╭─ Quoted passage
2014-02-17

To get to know them better, we asked the judges at SND35 Best of News Design™ three questions. Here are all the mini-interviews we conducted during the competition in Syracuse this year.

Lotta Ek


Lotta Ek is art director at Dagens Nyheter, Stockholm, Sweden’s largest morning newspaper, and was a judge for the World’s Best competition. 

You’ve traveled a long way. How do you like Syracuse? 

It’s beautiful and with all the snow if feels like home.

So what are your impressions of the newspapers entered in the contest?

I’m overwhelmed with the amount but it is great to see all those newspapers. But many of them still look very much like each other, and I recognize them … they look the same as they did before.

What are your hobbies or interests away from work? 

My home and my family at the moment because I have three kids who are quote small — 2, 7 and 9 — but I like to cook and hang around with friends.

Greg Branson

Greg Branson is assistant managing editor/presentation and innovation at the Kansas City Star and was a judge on the long-form team.

What are your impressions of the entries this year?

The good stuff really shines through when you find your baseline. Very quickly you say ‘this is still good, but this stuff should win awards.’ Just because you didn’t win awards doesn’t mean it wasn’t good.

Do any trends stand out? 

When you look at the book you can kind of see the ebb and flow of different trends. This year, I just don’t see that. If there is a trend, it’s that winners were the simple things. It’s all about designing content. I’ve seen a lot that is overdesigned, that didn’t let the content be the content.

What do you do in your free time? 

I do a lot of riding. I enjoy cars quite a bit, and also biking. I like big wide-open spaces, and that fits in with cars and bicycles. They all go together, especially living in Kansas.

Elizabeth Burr

Elizabeth Burr is senior art director at the San Francisco Chronicle and was a features judge at SND35.

What has impressed you as a judge?

Every year when I see the book, I am really amazed, but being here as a judge, the dedication and workmanship of the pages really comes out.

Do you notice any trends?

The European papers use a wide gutter for the pull quote, mug or factoid. I see that in more papers now. People are using the negative space really well.

What inspires you, or could be called your passion, in your personal time?

My family time. Seeing my daughter (age 8) say ‘I want to design a magazine.’

Will Alford

Will Alford is a manager/new projects and business development at Cox Media Group and was on the team judging the news category at SND35.

What’s inspired you while judging?
I think in a lot of interesting pages, but I’ve also seen pages with just too much information.

The probably leads to the news question: Any advice for designers entering next year?
The best ones had a lot of data, but with data edited out that wasn’t part of the narrative that the story was telling. 

What do you like to do in your spare time?

I grew up near the beach, and I still like it there, taking long walks with friends.

Jason Benavides

Jason Benavides is features designer at the Charlotte Observer, and judged the features category at SND35.

What are your impressions of the work you’ve seen while judging features?

I’m very impressed. Even the ones that don’t make the Award of Excellence still show good work.

This is your first time judging for SND. What do you think?
╰─
╭─ Entries shown
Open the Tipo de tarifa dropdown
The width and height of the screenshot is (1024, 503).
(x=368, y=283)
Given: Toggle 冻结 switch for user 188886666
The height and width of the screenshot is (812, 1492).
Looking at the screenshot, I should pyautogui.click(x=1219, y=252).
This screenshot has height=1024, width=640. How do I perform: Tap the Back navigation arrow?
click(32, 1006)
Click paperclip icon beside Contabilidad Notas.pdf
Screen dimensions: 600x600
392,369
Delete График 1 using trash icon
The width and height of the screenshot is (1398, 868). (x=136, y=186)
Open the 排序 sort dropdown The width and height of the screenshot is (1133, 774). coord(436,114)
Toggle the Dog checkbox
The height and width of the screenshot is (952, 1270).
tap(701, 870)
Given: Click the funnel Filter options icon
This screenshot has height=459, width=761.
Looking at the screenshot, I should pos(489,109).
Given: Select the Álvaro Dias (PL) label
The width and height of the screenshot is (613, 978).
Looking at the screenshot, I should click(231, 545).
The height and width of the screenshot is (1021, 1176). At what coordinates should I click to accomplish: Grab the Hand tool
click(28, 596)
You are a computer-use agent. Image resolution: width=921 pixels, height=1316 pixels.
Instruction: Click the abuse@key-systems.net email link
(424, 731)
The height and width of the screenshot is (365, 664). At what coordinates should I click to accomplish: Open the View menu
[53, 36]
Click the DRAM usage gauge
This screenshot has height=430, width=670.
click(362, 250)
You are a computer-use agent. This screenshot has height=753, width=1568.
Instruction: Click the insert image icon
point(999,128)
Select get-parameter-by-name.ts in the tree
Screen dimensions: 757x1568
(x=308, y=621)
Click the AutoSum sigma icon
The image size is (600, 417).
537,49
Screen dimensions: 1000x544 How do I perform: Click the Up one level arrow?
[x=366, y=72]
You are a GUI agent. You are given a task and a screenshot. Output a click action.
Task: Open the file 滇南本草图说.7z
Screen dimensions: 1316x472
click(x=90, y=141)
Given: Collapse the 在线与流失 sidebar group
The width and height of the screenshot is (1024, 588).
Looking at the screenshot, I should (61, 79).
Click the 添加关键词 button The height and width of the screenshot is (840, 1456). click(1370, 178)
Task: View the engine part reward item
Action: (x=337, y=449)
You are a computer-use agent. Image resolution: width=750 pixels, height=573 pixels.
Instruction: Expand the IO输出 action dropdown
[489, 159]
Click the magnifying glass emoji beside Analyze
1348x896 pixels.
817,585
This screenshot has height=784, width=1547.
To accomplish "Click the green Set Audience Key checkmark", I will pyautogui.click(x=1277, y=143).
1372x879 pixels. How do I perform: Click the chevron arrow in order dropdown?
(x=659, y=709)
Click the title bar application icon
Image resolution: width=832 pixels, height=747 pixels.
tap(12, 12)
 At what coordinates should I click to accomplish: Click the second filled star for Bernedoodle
╰─
◆ **Exercise set**
**A)** In the interviews with the SND35 judges, repeat word for word the part from "What are your hobbies" up to and including "it wasn’t good.".
**B)** According to the interviews with the SND35 judges, which newspaper does Elizabeth Burr work for?
**C)** Continue the interviews with the SND35 judges from the point where they stop.

◆ **Written answers**
**A)**
What are your hobbies or interests away from work? 

My home and my family at the moment because I have three kids who are quote small — 2, 7 and 9 — but I like to cook and hang around with friends.

Greg Branson

Greg Branson is assistant managing editor/presentation and innovation at the Kansas City Star and was a judge on the long-form team.

What are your impressions of the entries this year?

The good stuff really shines through when you find your baseline. Very quickly you say ‘this is still good, but this stuff should win awards.’ Just because you didn’t win awards doesn’t mean it wasn’t good.

**B)** The San Francisco Chronicle

**C)**
I was honored to be asked to do it, and now that I’m here it’s been very inspiring. It makes me want to be a better individual.

Do you have any passions outside the world of design? 

I’m a bit of a sports junkie, too. Co-ed football is where I met my wife, and now we have two young children, 1 and 2 and-a-half. We love doing things outside together, throwing the ball around. The 2-and-a-half year-old is going to be a lefty.

Fabián Cárdenas

Fabián Cárdenas is the art director for El Heraldo in Barranquilla, Colombia, and was World’s Best-Designed™ Newspaper competition judge at SND35.

What was your takeaway from being a judge?

A wonderful experience and having a different perspective about the world of newspaper design.

Do you have any advice for people entering next year?

To work with passion and dedication and to take risks. Don’t be afraid to experiment, because it can get you far. Get out of your comfort zone and if you make mistakes, that’s the way to learn.

Are there any trends you’ve spotted?

I think the trend that I have spotted the most is that newspapers have taken their designs more into magazine design, but not all of them do it the right way.

Frank Mina

Frank Mina is AME/Presentation at the San Francisco Chronicle and was a visuals judge at SND35. 

What advice would you give to designers entering the competition in the future?

Editing your pieces so that the entry works as a whole and a piece unto itself. Watch the tempo and flow.

What has surprised you as a judge?

How fulfilling it is to be able to look at so many amazing entries and to be able to set the bar so high so that only the best of the best are awarded.

What is your favorite sci-fi movie? 

“The Empire Strikes Back.” (How  many times have you seen it?) Oh geez. Countless.

Stephen Case

Stephen Case is art director of the South China Morning Post in Hong Kong and was a visuals judge.

Are you glad you’ve traveled so far to help out with judging SND35?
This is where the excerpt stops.